Option Three: Reviewing Your Nutrition

While you had a nutrition plan before you started the race, now you have a nutrition story. Take a minute to actually write down what you consumed on race day. Often times what people plan on eating and drinking is not what they actually drink.

Understanding what happened when reality hits your nutrition plan is critically important for becoming a successful endurance athlete.

What works for you in training may not work for you on race day and there are only so many race days you have to get it right.

  • Was it the temperature that threw you off? Was something wrong with the concentration of your drink mix?
  • Did an equipment failure cause you to lose or misplace critical nutrition?
  • Was there not enough sodium to prevent cramping or facilitate digestion later in the day?
  • What was your hydration like… Were you able to urinate soon after you finished?

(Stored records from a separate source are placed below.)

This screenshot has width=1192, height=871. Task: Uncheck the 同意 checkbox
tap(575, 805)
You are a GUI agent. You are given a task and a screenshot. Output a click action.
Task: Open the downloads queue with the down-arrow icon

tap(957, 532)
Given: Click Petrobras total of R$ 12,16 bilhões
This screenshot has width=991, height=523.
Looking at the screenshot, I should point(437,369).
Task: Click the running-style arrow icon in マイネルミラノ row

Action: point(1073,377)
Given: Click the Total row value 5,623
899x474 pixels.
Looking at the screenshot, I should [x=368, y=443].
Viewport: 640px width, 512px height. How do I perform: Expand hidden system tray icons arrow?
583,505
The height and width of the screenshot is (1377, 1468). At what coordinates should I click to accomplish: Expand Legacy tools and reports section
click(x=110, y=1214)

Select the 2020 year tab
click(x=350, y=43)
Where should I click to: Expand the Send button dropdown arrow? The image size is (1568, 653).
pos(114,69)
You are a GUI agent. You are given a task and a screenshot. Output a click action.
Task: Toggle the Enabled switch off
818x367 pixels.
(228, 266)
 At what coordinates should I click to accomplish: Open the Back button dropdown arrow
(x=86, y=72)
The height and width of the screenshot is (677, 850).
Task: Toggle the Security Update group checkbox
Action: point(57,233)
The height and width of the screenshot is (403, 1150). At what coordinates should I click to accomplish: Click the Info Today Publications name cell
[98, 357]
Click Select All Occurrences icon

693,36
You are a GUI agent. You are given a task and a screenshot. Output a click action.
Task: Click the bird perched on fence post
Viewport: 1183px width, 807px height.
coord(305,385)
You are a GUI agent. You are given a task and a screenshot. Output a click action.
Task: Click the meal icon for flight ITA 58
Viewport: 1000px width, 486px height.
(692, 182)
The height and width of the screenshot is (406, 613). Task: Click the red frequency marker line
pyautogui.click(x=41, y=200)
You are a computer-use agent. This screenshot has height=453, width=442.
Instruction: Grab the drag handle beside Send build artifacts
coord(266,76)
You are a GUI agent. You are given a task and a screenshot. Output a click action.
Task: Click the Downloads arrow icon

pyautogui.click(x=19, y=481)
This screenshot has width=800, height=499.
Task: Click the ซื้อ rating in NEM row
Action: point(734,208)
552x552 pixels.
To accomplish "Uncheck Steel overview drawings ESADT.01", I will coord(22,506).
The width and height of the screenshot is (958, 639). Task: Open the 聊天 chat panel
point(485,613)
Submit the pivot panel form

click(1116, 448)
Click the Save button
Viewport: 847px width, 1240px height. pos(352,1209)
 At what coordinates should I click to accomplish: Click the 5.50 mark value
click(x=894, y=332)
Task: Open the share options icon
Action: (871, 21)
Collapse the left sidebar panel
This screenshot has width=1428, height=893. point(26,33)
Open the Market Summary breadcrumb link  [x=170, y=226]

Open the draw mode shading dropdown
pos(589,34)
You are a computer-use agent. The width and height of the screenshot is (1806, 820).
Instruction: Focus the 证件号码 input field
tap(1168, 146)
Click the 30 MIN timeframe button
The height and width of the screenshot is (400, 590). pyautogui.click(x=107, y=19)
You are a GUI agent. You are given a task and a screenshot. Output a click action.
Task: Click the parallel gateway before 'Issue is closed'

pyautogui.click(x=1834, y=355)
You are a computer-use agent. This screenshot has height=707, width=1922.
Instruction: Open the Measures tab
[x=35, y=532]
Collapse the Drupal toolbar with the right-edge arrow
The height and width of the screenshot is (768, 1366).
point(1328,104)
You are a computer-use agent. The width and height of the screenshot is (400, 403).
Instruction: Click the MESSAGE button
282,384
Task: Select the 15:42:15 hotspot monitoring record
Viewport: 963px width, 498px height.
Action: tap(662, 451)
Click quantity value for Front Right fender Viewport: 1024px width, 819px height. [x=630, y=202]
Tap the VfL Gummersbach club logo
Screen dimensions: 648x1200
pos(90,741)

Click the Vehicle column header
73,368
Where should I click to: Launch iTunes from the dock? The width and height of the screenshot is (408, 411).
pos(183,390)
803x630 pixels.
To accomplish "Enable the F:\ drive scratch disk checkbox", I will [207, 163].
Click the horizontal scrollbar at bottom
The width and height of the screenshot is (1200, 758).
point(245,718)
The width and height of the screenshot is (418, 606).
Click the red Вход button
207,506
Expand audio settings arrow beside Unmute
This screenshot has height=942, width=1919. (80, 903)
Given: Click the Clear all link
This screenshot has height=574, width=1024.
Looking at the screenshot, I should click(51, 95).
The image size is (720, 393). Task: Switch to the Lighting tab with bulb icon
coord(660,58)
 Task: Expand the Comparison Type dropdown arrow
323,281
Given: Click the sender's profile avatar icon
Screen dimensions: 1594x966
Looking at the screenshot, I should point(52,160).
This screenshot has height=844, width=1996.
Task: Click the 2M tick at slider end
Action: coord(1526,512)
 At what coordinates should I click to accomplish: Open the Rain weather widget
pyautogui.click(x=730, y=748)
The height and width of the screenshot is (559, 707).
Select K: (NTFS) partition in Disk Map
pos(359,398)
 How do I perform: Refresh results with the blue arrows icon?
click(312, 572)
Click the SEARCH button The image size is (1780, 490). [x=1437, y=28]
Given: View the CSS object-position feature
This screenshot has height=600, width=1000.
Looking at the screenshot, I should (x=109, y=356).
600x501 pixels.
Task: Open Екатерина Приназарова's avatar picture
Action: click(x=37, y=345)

Determining the Right Next Step for You

More often than not when an athlete fails to reach the finish line, their resolve and commitment to success reorients them to the next race. But sometimes racing again isn’t the best idea.

Deep fatigue is waiting for athletes who completed most of their event but had a last-minute failure. If you have a fundamental problem with your race plan, then racing before its fixed will be pointless.

For athletes seeking a specific accomplishment or goal, just doing “any old” race won’t be what quenches the fire within.

Rather than focusing on a race, I encourage you to take a look at addressing the process related issues that led to your problem.

The best next step after a DNF is a better plan for your next race. Anybody can race. Is not the desire to race that has failed you… It’s how you raced.

Use the steps outlined above to draft a new plan for both execution and nutrition, improving upon the systems that failed you in the first place. Having that in hand means you are ready to make your next race commitment.

What Not to Do!

It’s worth pointing out that many athletes, even smart ones, will still want to go race right away. These athletes will find another race within the next two weeks regardless of where it may be on the planet.

They will spend the time and the money and the energy to get there despite not being ready. Will they earn their medal? More than likely yes.

But as a coach I want to make sure that you earned it the right way: Through a good plan with good execution and a better process.

Simply racing again can undermine both physically and mentally all the work that you have set out this year. If you must race right away because of your schedule or other constraints, please check with your coach or advisors on what they think is the right thing to do.

So how soon can I race?

I get it, you want that finish. And you’re going to race again whether it’s sooner or later. How soon you race is a function of how much of your last race you actually ran at race intensity.

For triathletes, the swim and the bike have a relatively minimal cost. The run at the end of the day that really creates the deep fatigue which requires recovery.

For runners, the early stages of your race are essentially low cost. But there’s a point time as you move to the later stages of your run where things become more costly. This is where you need to decide just how much of that race you ran at that race intensity.

  • For a triathlete who ran less than 50% of the run portion of their race… You can race again within the next 4 to 6 weeks. In other words you ran less than 13 miles of you marathon or less than 10k of your half marathon.
  • For the long-distance runner who ran less than two thirds of their race at race pace… You can race in 4 to 6 weeks

If you ran longer than those benchmarks in either scenario, you will need more time to rest. Focus instead on a next race that is eight weeks or more away.

If your first race was in May or June this means you’d be ready again by late August or early September.

This early DNF is an opportunity for you to refocus on another build. This will help you to become even stronger for your next race and stronger overall as an athlete.

Don’t sell your future short by becoming fixated on the next race!

Whatever you decide, we wish you the best of luck.